=== SOURCE TEXT ===
I am interested in generating two ARMA(1,1) time series with a pre-defined cross-correlation p between x(t) and y(t).

If you could please provide the mathematical framework and the code in R for generating it would be perfect!

I have looked at the question Generate two correlated ARMA(1,1) processes which is not a duplicate, since that question (despite the title) looks for a given correlation between the errors, while I am looking for a given correlation between the series themselves.

  • 2
    Umm, where do you find $x_t$ in an ARMA(1,1) model? Do you perhaps have in mind that the left-hand-side variable of the first ARMA(1,1) process is $x_t$ while that of the second ARMA(1,1) process is $y_t$? – Richard Hardy Feb 5 '15 at 18:22
  • @StephanKolassa it's not a duplicate since there the problem was on generating time series with a given correlation between the error terms – user68144 Feb 5 '15 at 19:16
  • @RichardHardy yes, precisely. X(t) is the left hand side of the first ARMA(1,1) process and so on – user68144 Feb 5 '15 at 19:17
  • Thanks. I retracted my close vote and just now edited the question to point out why it is not a duplicate and nominated for reopening. I recommend reading (and acting upon) this answer. – Stephan Kolassa Feb 5 '15 at 19:30
  • Look at VARMA, it's a vector version of ARMA. – Aksakal Feb 6 '15 at 21:49
up vote 6 down vote accepted

I know that you want the correlation between the series themselves but a valid way (and to me the most natural way) to achieve it is by choosing the correlation between the disturbance terms. As I explain below, you can follow the idea given here, here, and here. All you need is the relationship between the parameters of the ARMA(1,1) models and the desired correlation between the series.

=== STORED DATA ===
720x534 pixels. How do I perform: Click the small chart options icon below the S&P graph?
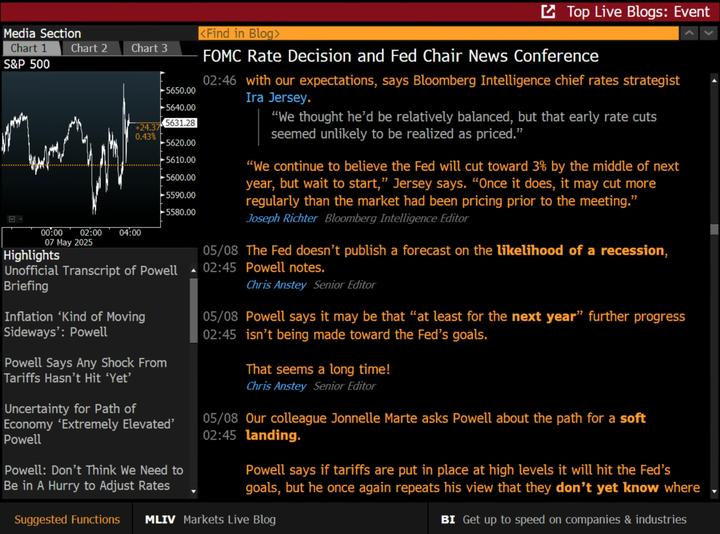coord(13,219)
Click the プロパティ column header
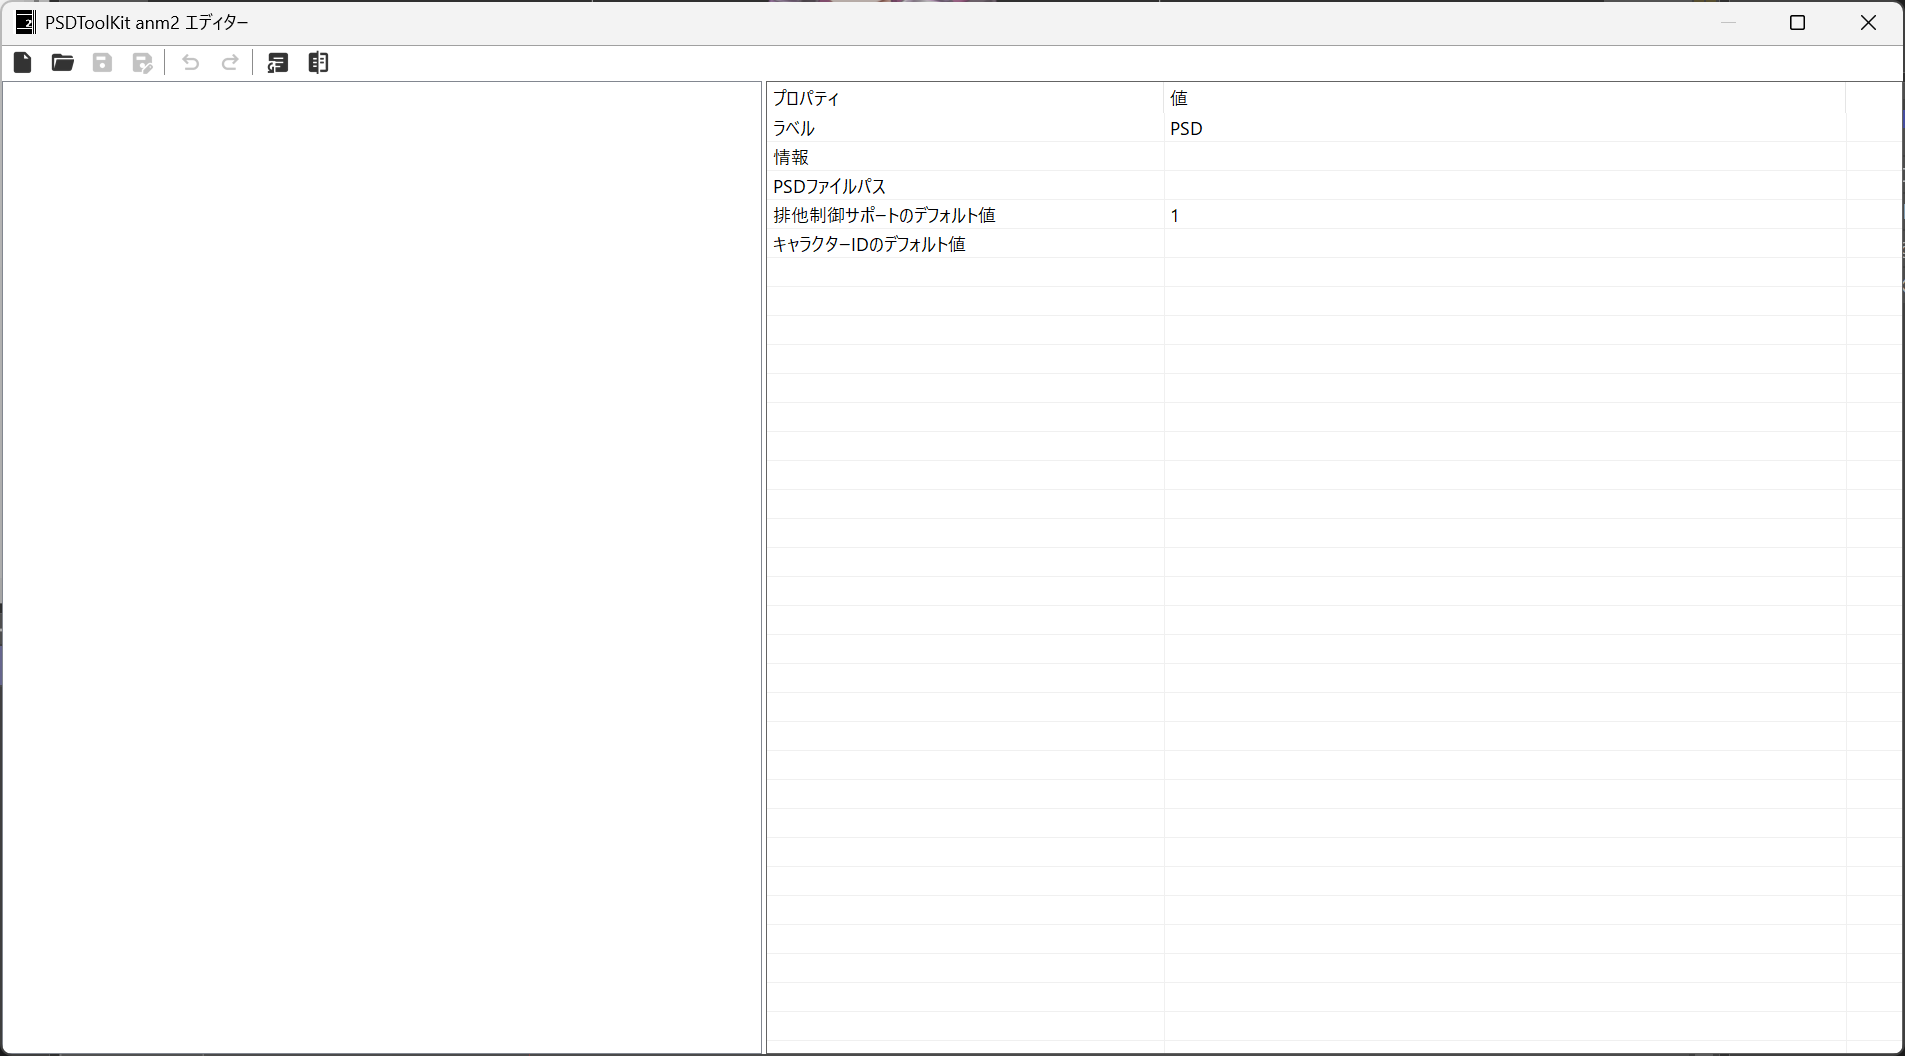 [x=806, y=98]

=== GIVEN PROBLEM 1 ===
List each distinct name that signs a comment in the thread on correlated ARMA(1,1) series.
=== GIVEN PROBLEM 2 ===
Resume the thread on correlated ARMA(1,1) series right after its final sentence.

=== EXERCISE RESULT 1 ===
Richard Hardy, user68144, Stephan Kolassa, Aksakal

=== EXERCISE RESULT 2 ===
Let's define the data generating process as follows:

\begin{equation} x_t = \phi x_{t-1} + \epsilon_t + \theta \epsilon_{t-1} \,, \quad \epsilon_t \sim \hbox{NID}(0, \sigma^2_\epsilon) \\ y_t = \alpha y_{t-1} + \eta_t + \beta \eta_{t-1} \,, \quad \eta \sim \hbox{NID}(0, \sigma^2_\eta) \\ \hbox{Cov}(\epsilon_t, \eta_s) = \sigma \, \hbox{ if } t=s \hbox{ and zero otherwise.} \end{equation}

It can be checked that the relationship between the parameters of the ARMA(1,1) processes $x_t$ and $y_t$ and their correlation is given by:

\begin{equation} \rho = \frac{\gamma}{\sigma_x\sigma_y} \,, \hbox{ where } \gamma = \frac{\sigma (\phi\beta + 1 + \alpha\theta + \beta\theta)}{1 - \phi\alpha} \, \hbox{ and } \\ \sigma_x = \sqrt{\sigma^2_\epsilon\frac{1 + \theta^2 + 2\phi\theta}{1 - \phi^2}} \,, \sigma_y = \sqrt{\sigma^2_\eta\frac{1 + \beta^2 + 2\alpha\beta}{1 - \alpha^2}} \,. \end{equation}

Given the AR and MA coefficients and the variances of the disturbance terms, you can easily get the value of $\hbox{Cov}(\epsilon_t,\eta_t)=\sigma$ that involves a desired correlation between the series, $\rho^*$, as follows:

\begin{equation} \sigma = \rho^* \sigma_x \sigma_y (1 - \phi\alpha) / (\phi\beta + 1 + \alpha\theta + \beta\theta) \,. \end{equation}

Below I show an example to test this relationship between the parameters. Given the parameters defined below and a desired correlation between the series equal to 0.2, several series are generated from an ARMA(1,1) with correlated disturbances. The correlation between each pair of series is stored in object rho.

require("mvtnorm")
# parameters of the data generating process
desired.rho <- 0.2
Sigma <- diag(c(2,3))    
phi <- 0.7
theta <- 0.3
alpha <- -0.4
beta <- 0.2
# implied value of the covariance between the disturbance terms
sdx <- sqrt(Sigma[1,1] * (1 + theta^2 + 2*phi*theta) / (1 - phi^2))
sdy <- sqrt(Sigma[2,2] * (1 + beta^2 + 2*alpha*beta) / (1 - alpha^2))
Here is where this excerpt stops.